藤原佐理(すけまさ)、藤原行成とともに、三蹟と呼ばれる小野道風。和様の書風を確立したとされる道風を祀る神社が、北区杉坂の山中に鎮座しています。
北山杉が美しい杉坂の里
京都駅からJRバス「周山」行きに乗車し、約1時間揺られると、杉坂口に着きます。周山(しゅうざん)街道と呼ばれる国道162号から、鷹峯(たかがみね)街道と呼ばれる府道31号線に入ると、山あいに点々と杉坂の集落が続きます。この辺りはかつて林業で栄えた町。今でも美しく植林された北山杉の木立や、台杉を見ることができます。
能書家・小野道風
鷹峯街道を歩いていくと、杉坂口バス停から40分弱で道風神社に到着します。道風神社の創建は延喜20年(920)と伝わり、社名が示す通り、三蹟の一人に数えられる能書家・小野道風を祀っています。
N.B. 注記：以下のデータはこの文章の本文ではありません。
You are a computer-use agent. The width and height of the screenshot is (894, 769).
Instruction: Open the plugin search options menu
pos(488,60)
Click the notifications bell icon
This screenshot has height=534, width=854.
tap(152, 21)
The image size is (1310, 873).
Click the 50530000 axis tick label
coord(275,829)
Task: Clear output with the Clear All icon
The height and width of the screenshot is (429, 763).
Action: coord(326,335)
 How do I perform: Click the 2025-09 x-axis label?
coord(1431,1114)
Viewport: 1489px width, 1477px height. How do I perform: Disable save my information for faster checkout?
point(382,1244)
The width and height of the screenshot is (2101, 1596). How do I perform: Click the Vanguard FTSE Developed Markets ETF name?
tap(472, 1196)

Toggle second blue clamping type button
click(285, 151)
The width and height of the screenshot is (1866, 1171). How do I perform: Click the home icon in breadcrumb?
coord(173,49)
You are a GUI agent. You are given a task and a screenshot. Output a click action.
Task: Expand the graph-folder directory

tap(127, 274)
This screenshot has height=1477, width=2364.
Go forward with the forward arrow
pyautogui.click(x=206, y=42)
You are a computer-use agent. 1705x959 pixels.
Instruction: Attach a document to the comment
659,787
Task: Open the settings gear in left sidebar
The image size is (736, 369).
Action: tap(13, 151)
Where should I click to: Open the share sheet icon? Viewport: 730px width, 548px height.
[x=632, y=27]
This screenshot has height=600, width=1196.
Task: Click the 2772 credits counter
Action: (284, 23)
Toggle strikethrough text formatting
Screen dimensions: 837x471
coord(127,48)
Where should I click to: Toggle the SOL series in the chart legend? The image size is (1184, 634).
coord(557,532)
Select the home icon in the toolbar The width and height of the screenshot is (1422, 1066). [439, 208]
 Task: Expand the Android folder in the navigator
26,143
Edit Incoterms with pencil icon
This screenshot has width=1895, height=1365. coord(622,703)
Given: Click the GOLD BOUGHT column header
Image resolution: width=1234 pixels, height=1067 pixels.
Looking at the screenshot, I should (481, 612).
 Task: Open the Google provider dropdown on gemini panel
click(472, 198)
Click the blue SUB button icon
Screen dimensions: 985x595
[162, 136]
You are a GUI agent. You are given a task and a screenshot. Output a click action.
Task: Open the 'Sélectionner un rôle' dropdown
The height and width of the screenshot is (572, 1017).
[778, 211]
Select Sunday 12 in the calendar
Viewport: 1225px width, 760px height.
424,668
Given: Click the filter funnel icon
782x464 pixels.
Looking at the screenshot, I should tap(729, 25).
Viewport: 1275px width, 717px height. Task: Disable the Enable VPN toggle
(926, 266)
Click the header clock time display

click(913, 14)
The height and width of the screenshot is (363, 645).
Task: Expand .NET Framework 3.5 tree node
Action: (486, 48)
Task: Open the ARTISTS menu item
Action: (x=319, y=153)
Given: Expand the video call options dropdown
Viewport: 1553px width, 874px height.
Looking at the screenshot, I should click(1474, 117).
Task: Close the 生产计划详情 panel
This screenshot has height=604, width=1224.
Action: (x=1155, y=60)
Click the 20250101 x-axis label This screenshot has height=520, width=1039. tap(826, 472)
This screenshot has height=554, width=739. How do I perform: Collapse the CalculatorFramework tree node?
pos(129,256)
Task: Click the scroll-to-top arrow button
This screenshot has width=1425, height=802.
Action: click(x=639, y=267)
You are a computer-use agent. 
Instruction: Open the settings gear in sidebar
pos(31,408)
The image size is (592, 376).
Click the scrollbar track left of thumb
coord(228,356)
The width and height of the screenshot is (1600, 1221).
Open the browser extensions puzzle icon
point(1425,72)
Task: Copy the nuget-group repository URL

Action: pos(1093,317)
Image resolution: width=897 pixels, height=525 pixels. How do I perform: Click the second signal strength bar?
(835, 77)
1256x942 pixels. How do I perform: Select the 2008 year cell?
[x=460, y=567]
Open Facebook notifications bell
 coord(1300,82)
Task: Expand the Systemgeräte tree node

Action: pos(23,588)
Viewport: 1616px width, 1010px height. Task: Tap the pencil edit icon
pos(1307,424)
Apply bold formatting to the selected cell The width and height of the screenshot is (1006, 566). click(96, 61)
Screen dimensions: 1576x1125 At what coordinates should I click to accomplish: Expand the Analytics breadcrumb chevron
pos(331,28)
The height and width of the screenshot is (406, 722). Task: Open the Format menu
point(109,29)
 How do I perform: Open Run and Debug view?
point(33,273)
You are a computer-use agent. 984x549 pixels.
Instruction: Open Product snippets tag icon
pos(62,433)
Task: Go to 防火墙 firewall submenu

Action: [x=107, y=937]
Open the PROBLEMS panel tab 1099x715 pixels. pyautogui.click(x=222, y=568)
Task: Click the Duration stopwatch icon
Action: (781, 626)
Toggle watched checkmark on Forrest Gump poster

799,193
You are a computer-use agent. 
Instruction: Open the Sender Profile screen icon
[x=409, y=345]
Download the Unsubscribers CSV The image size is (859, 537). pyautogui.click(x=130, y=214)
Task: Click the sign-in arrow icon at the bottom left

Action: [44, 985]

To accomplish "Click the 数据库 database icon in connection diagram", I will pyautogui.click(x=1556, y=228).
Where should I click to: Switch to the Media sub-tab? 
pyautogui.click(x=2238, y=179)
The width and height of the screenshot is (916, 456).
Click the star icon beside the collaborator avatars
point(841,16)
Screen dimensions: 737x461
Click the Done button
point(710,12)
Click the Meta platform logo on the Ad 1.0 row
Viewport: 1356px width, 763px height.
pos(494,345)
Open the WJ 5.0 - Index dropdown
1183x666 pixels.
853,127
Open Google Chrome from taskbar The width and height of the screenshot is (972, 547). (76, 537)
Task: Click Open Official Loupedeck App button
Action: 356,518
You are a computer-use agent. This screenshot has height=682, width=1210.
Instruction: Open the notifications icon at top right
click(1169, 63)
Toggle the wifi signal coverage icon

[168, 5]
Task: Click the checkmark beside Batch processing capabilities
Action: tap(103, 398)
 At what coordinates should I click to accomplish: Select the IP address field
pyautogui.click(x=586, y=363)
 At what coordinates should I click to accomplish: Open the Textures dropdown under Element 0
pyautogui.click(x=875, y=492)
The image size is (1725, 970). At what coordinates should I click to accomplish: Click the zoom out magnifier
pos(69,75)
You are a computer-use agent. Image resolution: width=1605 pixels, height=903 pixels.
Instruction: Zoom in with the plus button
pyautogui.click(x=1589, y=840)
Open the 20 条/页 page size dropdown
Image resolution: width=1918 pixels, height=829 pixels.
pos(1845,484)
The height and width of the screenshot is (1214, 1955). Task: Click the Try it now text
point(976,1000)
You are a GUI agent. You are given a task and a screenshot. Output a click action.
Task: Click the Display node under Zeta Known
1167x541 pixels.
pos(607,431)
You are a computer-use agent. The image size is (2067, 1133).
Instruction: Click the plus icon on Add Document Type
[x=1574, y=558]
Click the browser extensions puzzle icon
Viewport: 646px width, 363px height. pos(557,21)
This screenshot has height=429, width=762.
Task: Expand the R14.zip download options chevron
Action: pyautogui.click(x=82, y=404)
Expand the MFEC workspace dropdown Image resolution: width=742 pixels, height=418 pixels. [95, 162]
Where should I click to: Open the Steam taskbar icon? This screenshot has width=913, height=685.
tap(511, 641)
社伝によると、道風が杉坂の産土神(うぶすながみ)和香(わこう)社の霊水で墨をすり、書の修業をして出世したことから、道風を氏神として祀ったそう。遺品とされる唐鏡や硯、筆、文鎮などが、社宝として伝わっています。
書道上達を祈願しよう
道風神社の境内には、禁中御修法(みしほ・天皇家の作法や日常生活における習い事)用に献上された霊水の、和香水の石碑があります。また、参道脇には積翠池(しゃくすいいけ)と呼ばれる池があり、この池の水で墨をすると、書道が上達すると伝わっています。小野道風のように霊水で墨をすって練習すれば、書道上達も叶うかもしれませんね。